Each signal originating from a circuit (say Driver) has a return current flow to its source via ground path. As the frequency increases, or even for simple but high-current switching like relays, there is a voltage drop due to line impedance generating interference in the grounding scheme. The return path is always via the least resistance. For DC signals, that will be the lowest resistive path and for high frequency signals it will be the lowest impedance path. This explains how a ground plane simplifies the issue and is the key to ensuring signal integrity.

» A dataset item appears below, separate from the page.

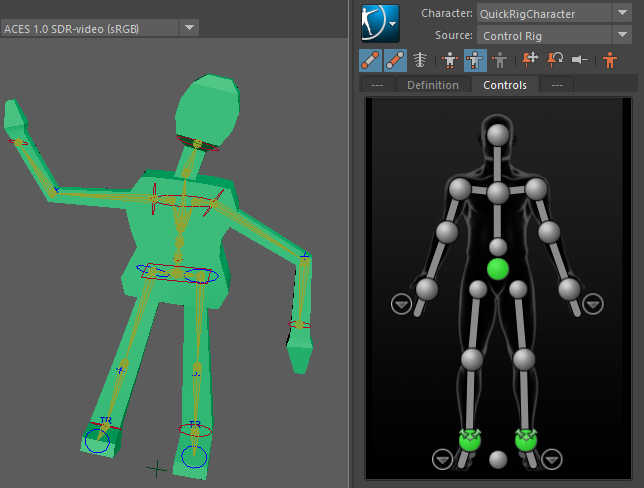Select Full Body keying mode icon
The height and width of the screenshot is (488, 644).
450,60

It is not recommended that the digital return signals propagate inside the analog return (ground) area; therefore, split the ground plane to keep all the digital signal return loops within its ground area. This splitting should be done carefully. Many designs use a single (common) voltage regulator to generate a digital and analog supply of the same voltage level (for example, 3.3 V). Isolate the analog rail and digital supply rails and their respective grounds from each other. Be careful while isolating ground, as both grounds have to be shorted somewhere. Figure 9-2 shows how possible return paths for digital signals are not allowed to form a loop passing through the analog ground. On each design, decide the common point considering the component placements and so forth. Do not add any inductors (ferrite bead) or resistors (not even zero Ω) in the series with any ground trace. The impedance increases due to associated inductance at a high frequency, causing a voltage differential. Do not route a signal referenced to digital ground over analog ground or the other direction.